What recommendations do you have for current Stanford students interested in pursuing a career in a similar capacity? What skills or knowledge should they focus on at Stanford? What tips do you have regarding the job search?
For students seeking a career specifically in impact investing, I would recommend building “bridging” experiences and skillsets. Most of the firms in the space are also small and, therefore do not have the resources to provide formal training programs. As such, most firms are looking for individuals with the hard skillsets and investment experience (either in the public or the private markets) but also an understanding of – or, at a minimum, a demonstrated interest in – social and/or environmental issues.
However, beyond the investment function, there are many other functions and opportunities within the space including marketing, investor relations, macro research, network/fieldbuilding, and operations roles, amongst others.
Make use of your networks but do your research before any informational interview. First impressions are critical and you are likely to make a better impression if you have done your research, know what you want to do and why and have a specific ask.
Finally, there are several industry networks with active job boards including the Global Impact Investing Network (the GIIN) and US SIF, amongst others. It is often useful to check them on a regular basis to get a sense for the types of roles and firms working in the space.
your life vision
How do you make this unconventional career path work in your life?
I would not have chosen any other career path.

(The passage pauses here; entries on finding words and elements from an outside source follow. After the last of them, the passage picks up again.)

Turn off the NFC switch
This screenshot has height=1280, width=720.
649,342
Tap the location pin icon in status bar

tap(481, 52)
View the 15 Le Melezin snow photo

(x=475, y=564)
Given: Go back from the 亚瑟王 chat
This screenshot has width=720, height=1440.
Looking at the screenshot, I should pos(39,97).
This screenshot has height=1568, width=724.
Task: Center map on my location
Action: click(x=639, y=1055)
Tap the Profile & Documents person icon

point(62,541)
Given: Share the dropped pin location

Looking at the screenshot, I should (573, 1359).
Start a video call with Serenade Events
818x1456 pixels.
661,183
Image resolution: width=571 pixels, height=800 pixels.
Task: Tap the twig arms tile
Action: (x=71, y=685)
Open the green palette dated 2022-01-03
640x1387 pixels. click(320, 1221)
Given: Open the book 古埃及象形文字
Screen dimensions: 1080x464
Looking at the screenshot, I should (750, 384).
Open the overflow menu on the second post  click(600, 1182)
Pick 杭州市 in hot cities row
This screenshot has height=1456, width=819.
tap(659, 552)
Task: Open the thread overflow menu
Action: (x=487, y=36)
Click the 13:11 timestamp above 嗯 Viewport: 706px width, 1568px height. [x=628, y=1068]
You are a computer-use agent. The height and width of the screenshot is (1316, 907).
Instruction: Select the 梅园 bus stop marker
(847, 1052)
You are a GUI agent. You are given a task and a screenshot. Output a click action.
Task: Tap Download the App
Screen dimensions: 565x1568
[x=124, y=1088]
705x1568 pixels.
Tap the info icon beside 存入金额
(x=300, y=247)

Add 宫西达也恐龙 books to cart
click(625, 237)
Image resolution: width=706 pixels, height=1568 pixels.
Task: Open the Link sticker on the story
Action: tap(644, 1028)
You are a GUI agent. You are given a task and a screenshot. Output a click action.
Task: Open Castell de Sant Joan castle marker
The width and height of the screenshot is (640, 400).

Impact investing has given me the ability to have a positive impact on the world each and every day, not only through my personal activities but also through my work professionally -- to directly align my personal values with my professional endeavors.
More tangibly, after graduating from business school, I spent 3.5 years focused on impact investing and program related investments at the Rockefeller Foundation before joining Sonen Capital in January 2013. Stanford’s nonprofit/public service loan forgiveness program provided me with support for my student debt payments while working on a nonprofit salary at the Rockefeller Foundation.